Chambers read Georges Sorel's Reflections on Violence and was converted to an acceptance of the evil thing as a worthy means to a clear and simple end. In 1924, he joined the Communist Party in New York. For the next 14 years, as he admitted later, he lived a liea disloyal citizen plotting against his country.*
He was a find for the partya taciturn, even secretive man, an awkward, fiery writer, a self-taught linguist who read and spoke German, French, Spanish and Italian. He wrote for the Daily Worker, became its foreign news editor, finally (while Cartoonist Robert Minor was listed at the top of the masthead) became its editor in fact. On the side he did translations. Two of his translations (from the German) were Franz Werfel's Class Reunion and Felix Salten's Bambi.
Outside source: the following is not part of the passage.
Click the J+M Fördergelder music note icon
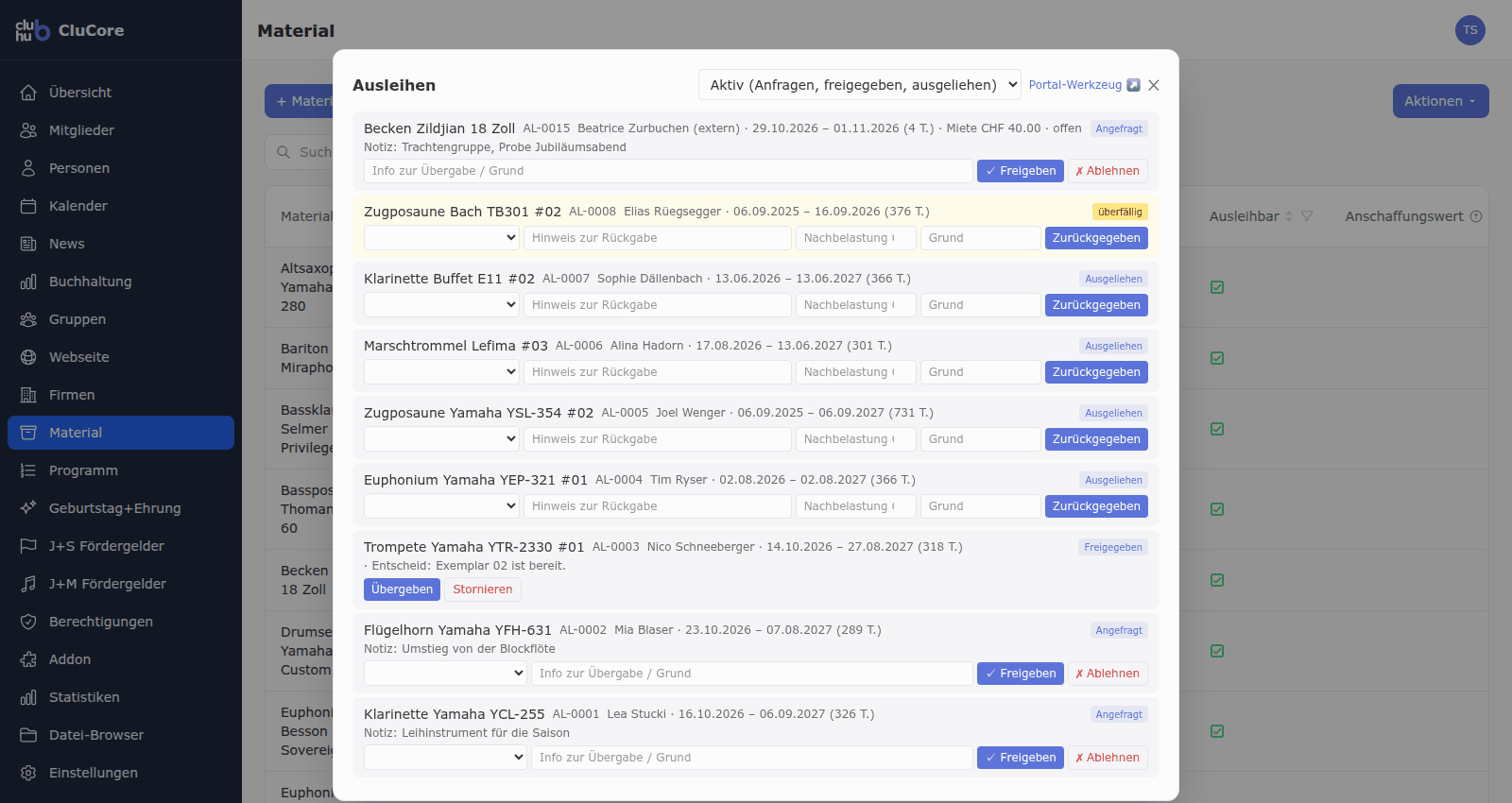The height and width of the screenshot is (803, 1512). [28, 584]
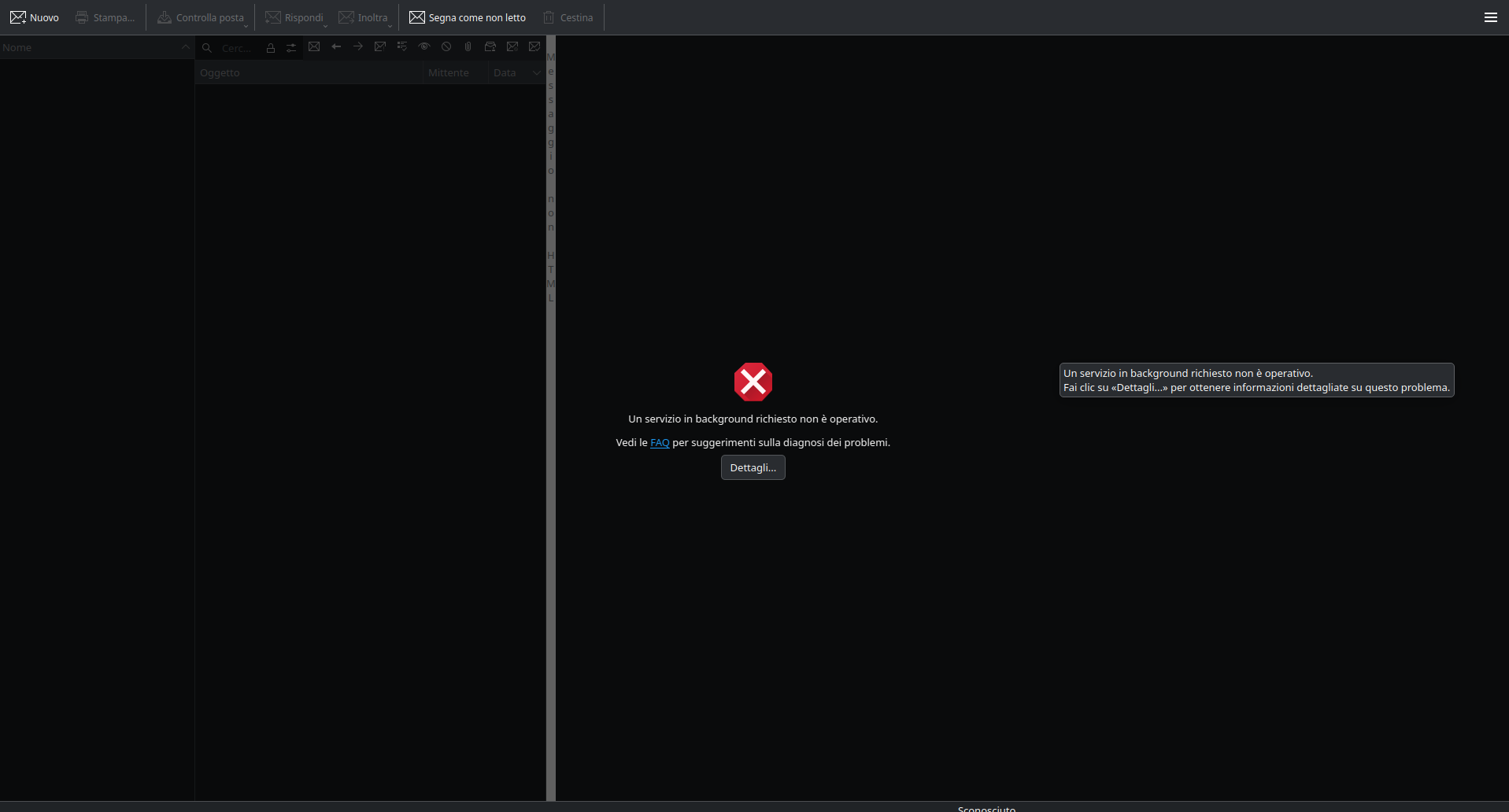Toggle the unread messages filter icon
Screen dimensions: 1509x812
point(314,47)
In 1929, disturbed by reports of Stalin's heavy-handed tactics and stories of the first party purges, he quit the Worker and in defiance of party discipline lit out for the Midwest.
He did not abandon Communism, however, and returned to New York. He had met and married a young labor organizer and painter named Esther Shemitz. They set up housekeeping in a poverty-stricken tenement on the East Side.
His great effort now was on proletarian fiction, published in the Communists' intellectual organ, the New Masses. His stories, full of romanticism and melodrama, were a summons to violence. Moscow was enraptured, cited him as "the first writer to introduce the Bolshevik into American writing."
The Man In the Linen Suit. In 1932 the party ordered him to go underground in other words, wipe out his identity and become a secret agent, a spy. His wife cried; he himself was reluctant. But like any good Communist, he obeyed. The New Masses' Whittaker Chambers vanished. A man known simply as "Carl" appeared in the Red "cells" and in the innermost circles of the Communist underground. He buried his identity so successfully that some of his accomplices thought he was a Russian; one of them was positive that he was a Russian ex-colonel. The little boy who had peddled vegetables in Lynbrook became a skillful and consecrated agent of a Communist "apparatus."
One of the apparatus' assignments was to infiltrate the U.S. Government with Communist Party members. One day in Washington, in the summer of 1935, a dumpy little man, feeling self-conscious in the first white linen suit he had ever worn, confronted a tall, well-dressed young Government attorney. The little man was Whittaker Chambers; the other was Alger Hiss.